Science has proven the strong genetic component to schizophrenia, a mental illness that can be severely debilitating, but many questions remain about which genes may cause brain circuitry to malfunction, and how. With the support of a Brain & Behavior Research Foundation NARSAD Distinguished Investigator Grant, Maria Karayiorgou, M.D. and Columbia University colleagues showed for the first time that alterations in the formation of gene-regulators called “microRNAs” in the brain that result from a genetic abnormality lead to schizophrenia-like behavioral and cognitive defects. Their findings offer important new treatment targets for schizophrenia and were published Jan. 17, 2013 in Cell.
The highest known genetic factor in schizophrenia is what is known as 22q11.2 deletion syndrome. Dr. Karayiorgou and team hypothesized that a better understanding of how the genes disrupted by the 22q11.2 deletion contribute to the behavioral and cognitive symptoms of schizophrenia would provide important insights about other genetic contributors to the illness. The team focused on identifying key genes affected by the abnormal microRNA (miRNA) expression resulting from the 22q11.2 deletion syndrome.

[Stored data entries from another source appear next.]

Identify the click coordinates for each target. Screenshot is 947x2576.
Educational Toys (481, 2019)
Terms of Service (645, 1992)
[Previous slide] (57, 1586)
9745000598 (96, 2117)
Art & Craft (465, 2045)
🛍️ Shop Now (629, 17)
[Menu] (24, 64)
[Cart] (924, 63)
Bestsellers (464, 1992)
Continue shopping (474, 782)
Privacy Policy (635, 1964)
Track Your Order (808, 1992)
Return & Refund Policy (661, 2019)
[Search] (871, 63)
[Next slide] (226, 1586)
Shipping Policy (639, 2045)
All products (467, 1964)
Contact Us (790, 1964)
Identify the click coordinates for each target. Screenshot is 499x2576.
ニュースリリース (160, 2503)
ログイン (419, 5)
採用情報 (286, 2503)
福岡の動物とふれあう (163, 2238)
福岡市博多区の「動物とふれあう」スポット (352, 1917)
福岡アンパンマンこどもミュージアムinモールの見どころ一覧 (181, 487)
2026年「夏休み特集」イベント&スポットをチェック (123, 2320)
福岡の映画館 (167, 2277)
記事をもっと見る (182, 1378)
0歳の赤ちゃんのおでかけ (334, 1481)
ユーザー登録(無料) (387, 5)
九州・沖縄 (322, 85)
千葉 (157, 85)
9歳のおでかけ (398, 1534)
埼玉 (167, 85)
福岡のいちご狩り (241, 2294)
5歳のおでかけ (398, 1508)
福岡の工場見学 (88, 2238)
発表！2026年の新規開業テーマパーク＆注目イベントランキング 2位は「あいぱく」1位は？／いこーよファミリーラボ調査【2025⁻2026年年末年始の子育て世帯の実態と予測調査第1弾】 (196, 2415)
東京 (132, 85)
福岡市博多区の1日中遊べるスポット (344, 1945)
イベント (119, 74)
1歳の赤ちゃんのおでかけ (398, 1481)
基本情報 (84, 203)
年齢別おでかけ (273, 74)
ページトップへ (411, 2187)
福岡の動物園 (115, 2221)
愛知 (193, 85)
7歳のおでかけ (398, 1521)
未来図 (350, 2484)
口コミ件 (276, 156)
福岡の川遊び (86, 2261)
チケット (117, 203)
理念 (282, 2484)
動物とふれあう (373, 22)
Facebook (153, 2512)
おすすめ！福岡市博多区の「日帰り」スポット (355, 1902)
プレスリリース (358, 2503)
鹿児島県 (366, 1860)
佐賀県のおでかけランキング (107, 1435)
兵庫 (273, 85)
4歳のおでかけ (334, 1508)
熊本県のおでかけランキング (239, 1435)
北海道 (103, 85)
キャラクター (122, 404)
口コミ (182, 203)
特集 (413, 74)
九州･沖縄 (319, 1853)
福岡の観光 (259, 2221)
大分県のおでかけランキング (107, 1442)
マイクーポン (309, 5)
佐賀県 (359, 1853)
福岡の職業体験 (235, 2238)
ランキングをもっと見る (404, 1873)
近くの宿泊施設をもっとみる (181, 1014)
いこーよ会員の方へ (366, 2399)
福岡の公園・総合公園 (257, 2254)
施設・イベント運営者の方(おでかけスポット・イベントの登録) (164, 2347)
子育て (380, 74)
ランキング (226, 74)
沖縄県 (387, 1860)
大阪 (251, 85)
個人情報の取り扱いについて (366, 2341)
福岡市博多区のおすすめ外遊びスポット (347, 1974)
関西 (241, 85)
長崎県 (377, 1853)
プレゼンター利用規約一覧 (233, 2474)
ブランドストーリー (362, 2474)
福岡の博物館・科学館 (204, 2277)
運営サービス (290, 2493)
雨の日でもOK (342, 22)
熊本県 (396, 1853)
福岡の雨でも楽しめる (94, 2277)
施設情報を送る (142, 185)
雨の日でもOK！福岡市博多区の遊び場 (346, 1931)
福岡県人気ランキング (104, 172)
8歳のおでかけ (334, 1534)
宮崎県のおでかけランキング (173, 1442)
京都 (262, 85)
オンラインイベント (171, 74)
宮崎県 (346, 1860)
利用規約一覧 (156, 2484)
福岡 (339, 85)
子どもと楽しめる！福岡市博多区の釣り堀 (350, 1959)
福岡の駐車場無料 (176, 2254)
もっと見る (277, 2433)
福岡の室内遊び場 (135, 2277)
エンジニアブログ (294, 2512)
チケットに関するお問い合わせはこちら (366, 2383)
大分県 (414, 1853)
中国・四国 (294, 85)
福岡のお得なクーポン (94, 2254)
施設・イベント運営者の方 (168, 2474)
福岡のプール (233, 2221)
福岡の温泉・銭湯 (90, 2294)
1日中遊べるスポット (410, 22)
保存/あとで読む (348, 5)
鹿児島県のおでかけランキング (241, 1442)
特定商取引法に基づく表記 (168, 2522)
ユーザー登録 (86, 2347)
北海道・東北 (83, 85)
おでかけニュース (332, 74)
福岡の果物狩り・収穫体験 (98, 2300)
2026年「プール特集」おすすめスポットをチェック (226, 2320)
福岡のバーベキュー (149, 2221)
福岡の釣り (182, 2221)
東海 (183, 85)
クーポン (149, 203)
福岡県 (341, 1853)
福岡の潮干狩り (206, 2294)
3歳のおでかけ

“By generating and studying a mouse model for the 22q11.2 microdeletion, we were able to show that the 22q11.2 microdeletion results in abnormal processing of brain miRNAs, implicating for the first time miRNA dysregulation in the pathogenesis of psychiatric disorders and cognitive dysfunction,” explains Dr. Karayiorgou, Columbia University Professor and Acting Chief of the Division of Psychiatric & Medical Genetics, NY State Psychiatric Institute. “By comparing gene expression profiles over three developmental stages and three levels of genomic dosage at the 22q11.2 locus, we identified elevated levels of a previously uncharacterized gene, Mirta22, as the most robust change in gene expression and the key target of miRNA dysregulation resulting from the 22q11.2 microdeletion.”
Mirta22 is a gene that is expressed prenatally, suggesting that it could play an important role in both restricting neural circuit formation prenatally and neuronal maturation and synaptogenesis in the postnatal brain. “Targeting Mirta22 offers a new opportunity towards development of drugs for psychiatric and cognitive disorders focused on targeting inhibitors of neuronal connectivity and in this way promoting formation of neuronal connections in the diseased brain and facilitating neuronal communication,” says Dr. Karayiorgou.